Reports linking Northern Ireland's Michael O'Neill with the vacant Scotland job took on fresh life today.
After narrowly missing out on qualification for the 2018 World Cup, O'Neill's six year spell with Northern Ireland has seen the status and demand for his services increase significantly.
A cursory example of his and Northern Ireland's progression may be measured in world rankings. Shortly after taking over in 2012, Northern Ireland hit a record-low of 129th in the world.
Were O'Neill to resign tomorrow, he would leave them over 100 places higher in 23rd.
More tangible is the fact that under O'Neill, Northern Ireland became the first fifth-seed team to top a European Championships qualifying group - a remarkable achievement.
— Sky Sports News (@SkySportsNews) November 15, 2017
It is little wonder that Scotland, a country far better equipped to handle the rigours of international football than Northern Ireland - or, indeed, the Republic of Ireland or Wales - are seeking the services of a manager who could feasibly help them realise this potential.
Sleeping giant though they are not, Scotland's last experience of a major tournament came in France '98; a disappointing return for a country that had reached every World Cup between 1974 and 1990.
Questions pertaining to a missing generation of great players, the effect Celtic's domestic dominance has on the national side, and how Scottish fans (and players, perhaps) can overcome their fatalistic outlook to the big occasions, will not be quick fixes.
However, the Lazarus-like regeneration Northern Ireland have enjoyed under O'Neill is not an isolated case. With Shamrock Rovers, the closest Ireland has to a dynastic kind of domestic power, O'Neill demonstrated his ability to operate in circumstances where the expectations are far from humble; but the reality scarcely suits such demands.
O'Neill's appointment at Shamrock Rovers coincided with the club's return to Tallaght; the Tallaght stadium finally opening in 2009.
Having endured a relatively barren period that saw the club fail to win a league title since 1994, O'Neill's arrival signaled an almost instant upturn in fortunes.

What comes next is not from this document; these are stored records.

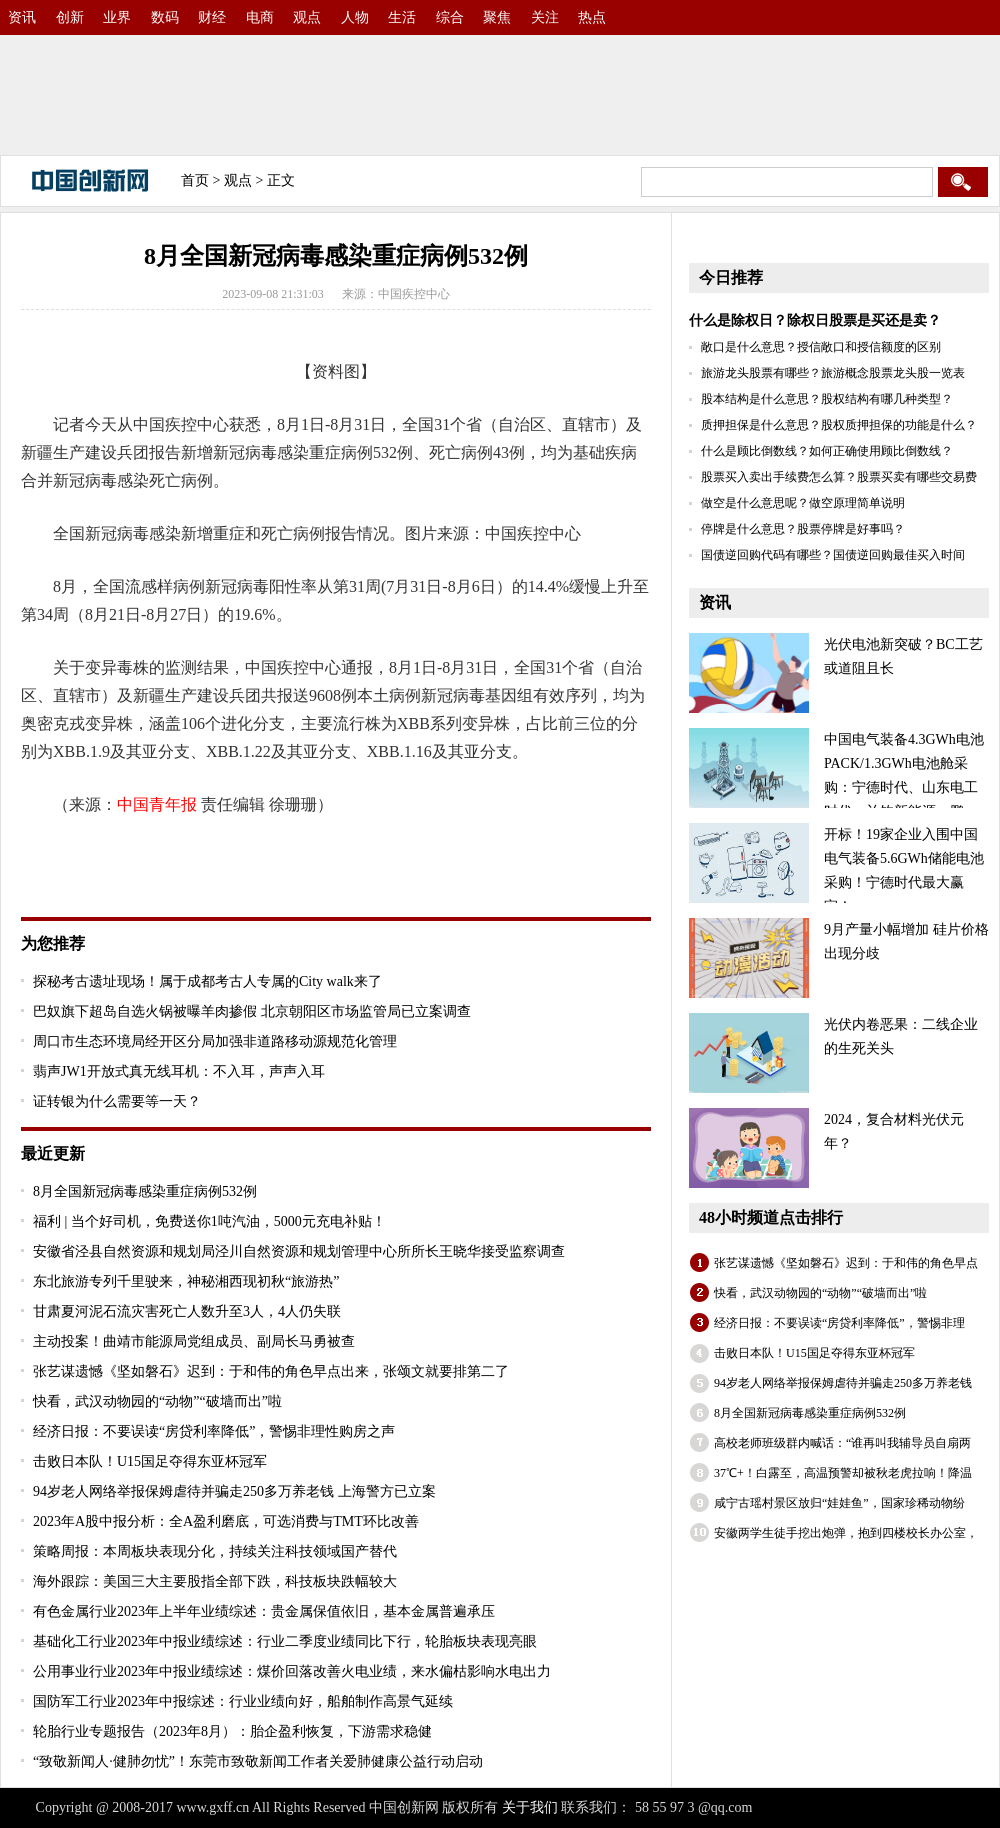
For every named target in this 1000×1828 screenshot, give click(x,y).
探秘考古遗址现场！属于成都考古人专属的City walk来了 (207, 981)
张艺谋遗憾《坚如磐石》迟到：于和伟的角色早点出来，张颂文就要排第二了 (271, 1371)
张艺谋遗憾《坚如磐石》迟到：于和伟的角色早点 (846, 1263)
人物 (355, 17)
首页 (195, 180)
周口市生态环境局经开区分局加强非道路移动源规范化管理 (215, 1041)
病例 (121, 857)
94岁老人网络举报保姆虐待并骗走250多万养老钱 (843, 1383)
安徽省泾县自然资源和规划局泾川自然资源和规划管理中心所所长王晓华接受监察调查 (299, 1251)
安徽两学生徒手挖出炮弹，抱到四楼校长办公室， (846, 1533)
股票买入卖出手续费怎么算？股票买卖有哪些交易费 (839, 477)
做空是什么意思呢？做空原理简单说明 (803, 503)
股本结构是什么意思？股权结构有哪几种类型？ (827, 399)
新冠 (245, 857)
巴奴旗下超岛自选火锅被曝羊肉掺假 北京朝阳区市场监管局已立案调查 (252, 1011)
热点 (592, 17)
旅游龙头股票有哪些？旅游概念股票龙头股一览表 (833, 373)
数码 (165, 17)
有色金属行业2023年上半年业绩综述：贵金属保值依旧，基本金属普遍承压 (264, 1611)
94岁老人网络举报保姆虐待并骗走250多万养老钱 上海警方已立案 (234, 1491)
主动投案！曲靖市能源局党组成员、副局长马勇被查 (194, 1341)
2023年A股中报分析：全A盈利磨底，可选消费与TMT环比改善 (226, 1521)
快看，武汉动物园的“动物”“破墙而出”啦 (157, 1401)
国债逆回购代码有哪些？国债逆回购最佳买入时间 (833, 555)
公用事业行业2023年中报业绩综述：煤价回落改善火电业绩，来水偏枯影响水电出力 (292, 1671)
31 (217, 857)
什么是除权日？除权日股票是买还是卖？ (815, 320)
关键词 (77, 857)
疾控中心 (173, 857)
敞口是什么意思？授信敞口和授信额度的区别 (821, 347)
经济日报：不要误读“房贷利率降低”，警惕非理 (839, 1323)
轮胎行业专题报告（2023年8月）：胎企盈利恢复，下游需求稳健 (232, 1731)
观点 (307, 17)
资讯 (22, 17)
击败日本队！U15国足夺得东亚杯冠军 (150, 1461)
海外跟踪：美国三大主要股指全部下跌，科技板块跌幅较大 (215, 1581)
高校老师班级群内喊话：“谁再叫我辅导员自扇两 (842, 1443)
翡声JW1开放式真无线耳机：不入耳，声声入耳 (179, 1071)
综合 (450, 17)
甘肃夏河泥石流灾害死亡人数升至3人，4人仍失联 (187, 1311)
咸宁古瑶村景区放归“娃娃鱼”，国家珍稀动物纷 (839, 1503)
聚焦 (497, 17)
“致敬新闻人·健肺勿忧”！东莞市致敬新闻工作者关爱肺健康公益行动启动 (258, 1761)
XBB (281, 857)
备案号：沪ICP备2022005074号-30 (860, 1807)
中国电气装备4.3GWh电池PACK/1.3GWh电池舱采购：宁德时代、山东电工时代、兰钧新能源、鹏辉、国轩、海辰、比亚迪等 (836, 787)
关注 (545, 17)
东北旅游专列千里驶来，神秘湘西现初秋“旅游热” (186, 1281)
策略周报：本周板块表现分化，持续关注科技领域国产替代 (215, 1551)
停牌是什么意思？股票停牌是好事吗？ (803, 529)
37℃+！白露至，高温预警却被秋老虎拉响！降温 (843, 1473)
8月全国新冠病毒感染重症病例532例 (145, 1191)
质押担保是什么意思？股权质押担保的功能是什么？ (839, 425)
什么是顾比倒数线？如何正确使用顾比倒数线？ (827, 451)
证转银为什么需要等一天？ (117, 1101)
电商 (260, 17)
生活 (402, 17)
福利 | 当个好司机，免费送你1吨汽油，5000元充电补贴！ (209, 1221)
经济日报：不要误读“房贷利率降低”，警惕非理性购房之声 (214, 1431)
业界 (117, 17)
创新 (70, 17)
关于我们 (530, 1807)
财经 (212, 17)
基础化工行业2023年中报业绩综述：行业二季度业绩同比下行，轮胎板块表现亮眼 (285, 1641)
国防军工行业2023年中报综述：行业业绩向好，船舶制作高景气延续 (243, 1701)
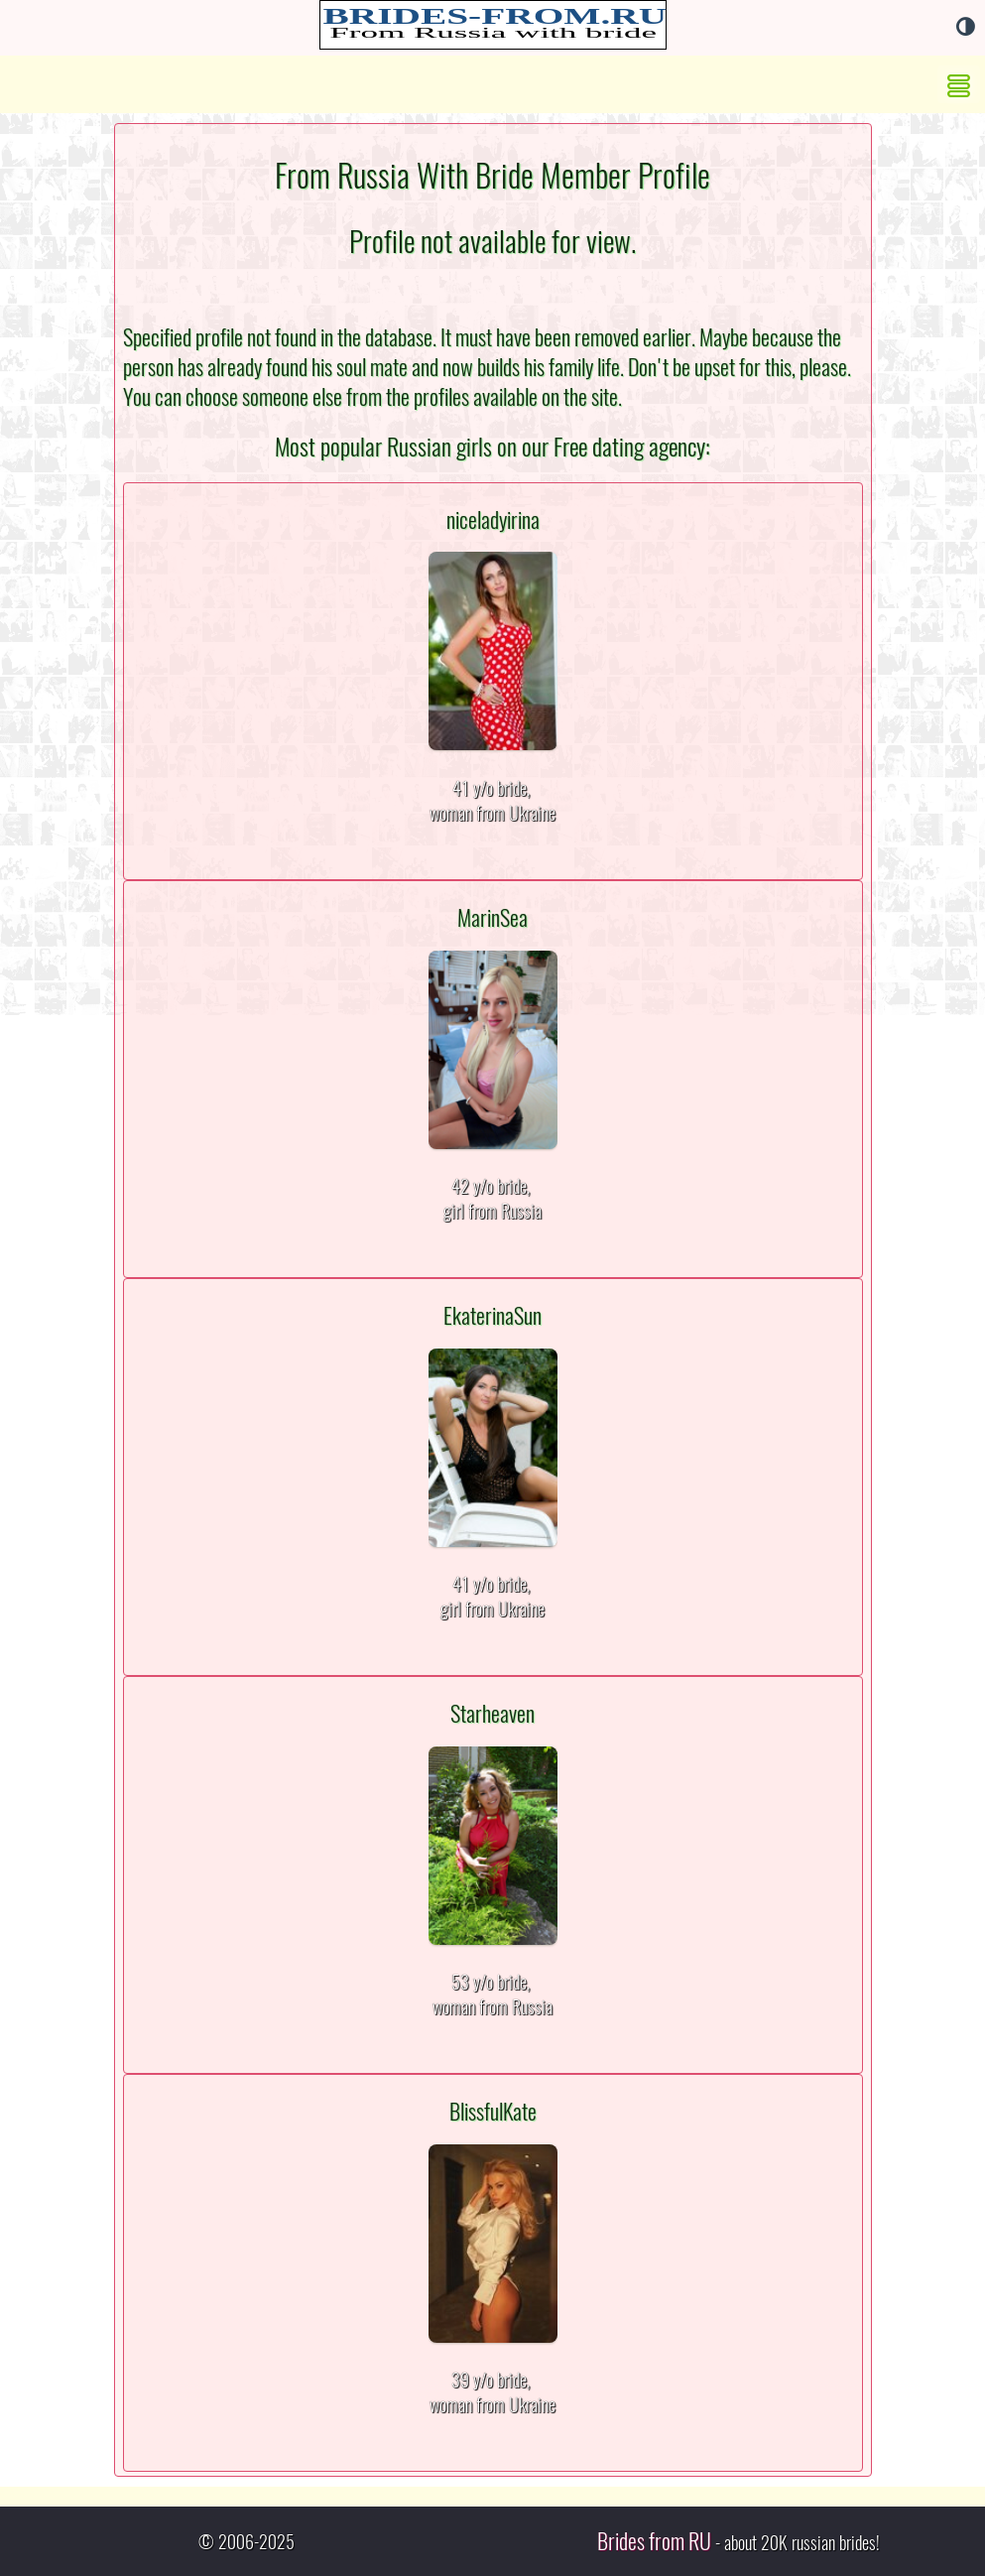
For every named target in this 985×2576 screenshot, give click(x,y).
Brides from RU (654, 2541)
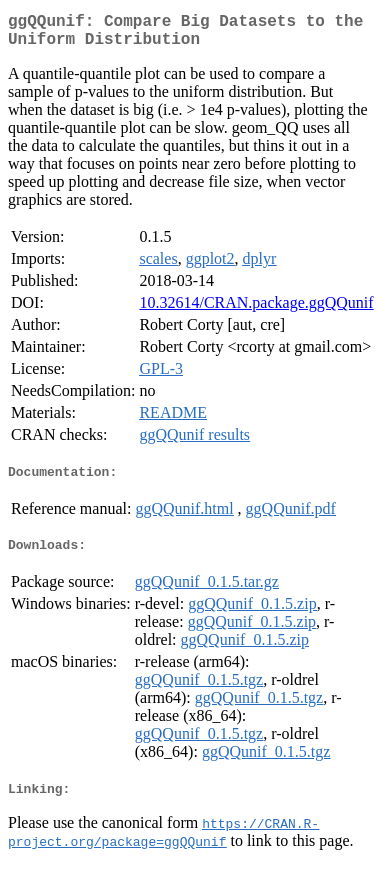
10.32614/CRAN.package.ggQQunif (256, 310)
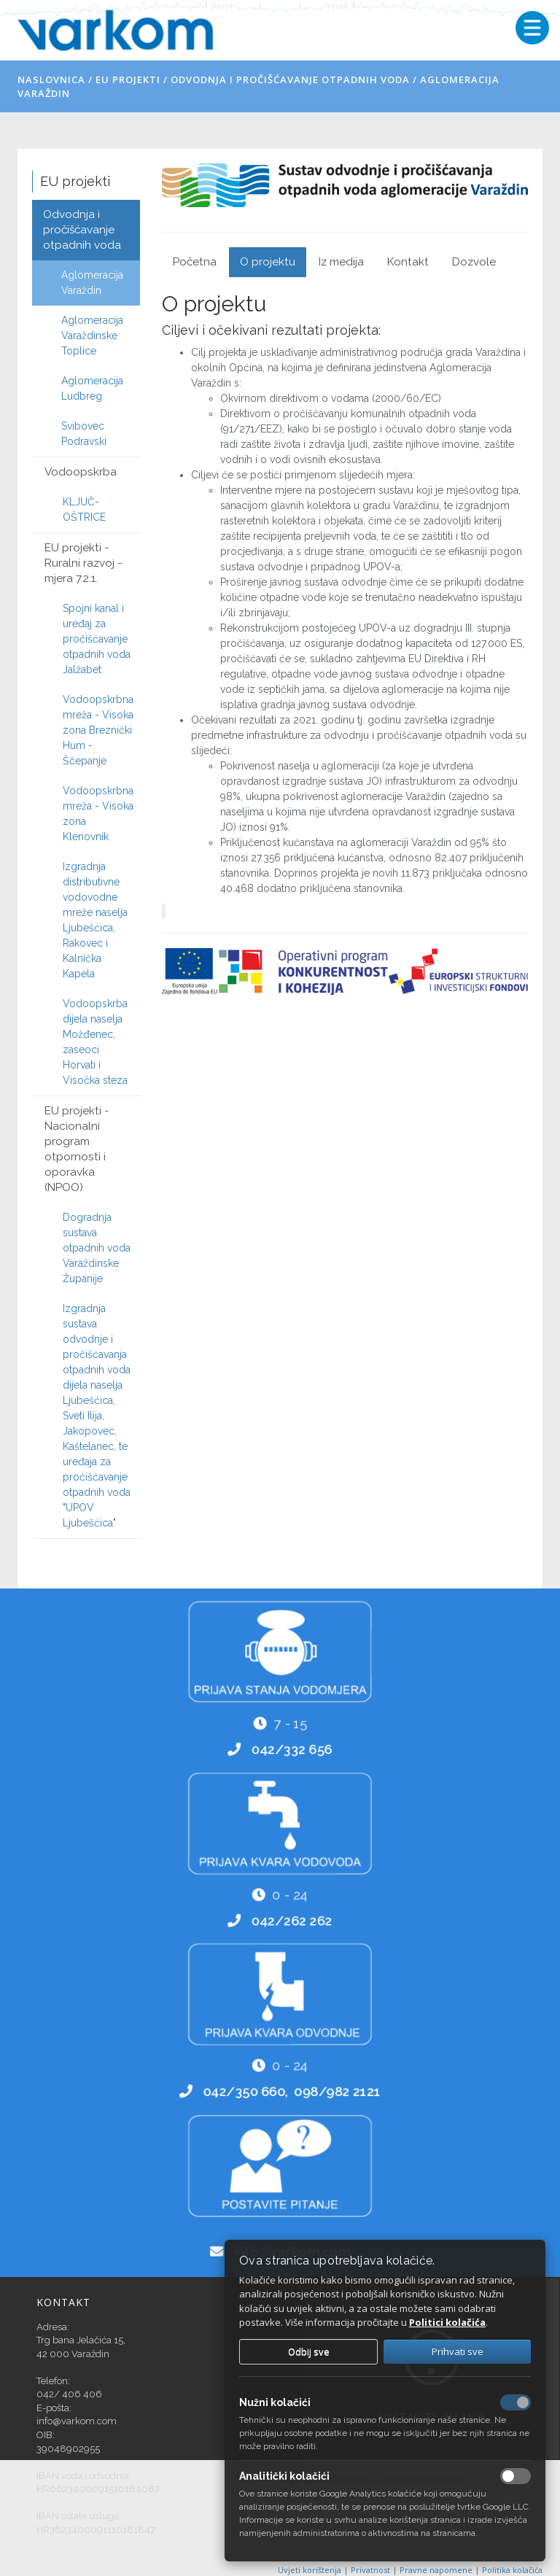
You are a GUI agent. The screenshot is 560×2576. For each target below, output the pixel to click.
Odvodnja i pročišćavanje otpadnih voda (290, 79)
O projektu (267, 261)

From his prior role with Scotland's Brechin City, O'Neill brought with him the Scottish forward Gary Twigg. Perhaps the decisive player in Rovers' ascent under O'Neill, Twigg would go from being the first player to score in the new Tallaght stadium to averaging out over a goal a game in his four seasons with the club.
Reminiscent of Mark Hughes in his execution, Twigg's goals would drive Shamrock Rovers to within 4 points of league winners Bohemians in 2009.
Having made competitive inroads at this first attempt, O'Neill's remaining two years with the club marked the astounding resurrection complete.
Successive league wins and a Setanta Cup were the precursor to a European adventure the like of which no Irish club had witnessed in many years.
Their second-placed finish in 2009 placed the club among the Irish contingent battling it out in the Europa League playoffs in 2010/11. Having overcome the Israeli side Bnei Yehuda, Shamrock Rovers were handed a tie against Juventus.
Largely unwinnable, the experience was nonetheless as fortuitous as it was beneficial practically.
In the 2011/12, the club became the first Irish side to reach the group stages of a major European competition. Though they did not break the ground Dundalk would a few years later, the advances O'Neill's side made were tangible, and, perhaps, in accordance with where a club of Shamrock Rovers' size feels it ought to be.
Such experience would be vital in the harsh and often delusional microcosm of Scottish football.
While there are those that will question a) O'Neill's decision to leave a national team for another national team that they are out-performing and b) his reluctance to engage once more with club football at a considerably higher level than he has previous experience of, it would be an appointment that may best suit all parties involved.
As was alluded to previously, O'Neill's impact with Northern Ireland has probably hit a peak that cannot feasibly be repeated or surpassed. With an aging squad, a relatively tiny population and the fear that promising players they do develop take up the opportunity to represent the Republic, Scotland, for all their current woes, possess promise that Northern Ireland are never likely to rival long-term.
Regarding a potential move into - more than likely - Championship level football with an English club, the attraction is obvious, and the potential rewards incredible.
Yet, with a wariness that may be shared by Chris Coleman of Wales, the good work that is achieved at international level is often quickly overlooked if a club role fails to deliver on expectation.
Similarly, how far would O'Neill need to rise before feeling the kind of exaltation that came with bringing a team to a major international tournament; let alone his own nation.
With the next competitive games some way off for both Northern Ireland and Scotland, this may by no means be a quick process. However, should O'Neill decide to embrace the interest being directed his way by the Scottish FA, it is by no means unfeasible that success will follow O'Neill once more - his spells north and south of the Irish border give reasons to be confident of that.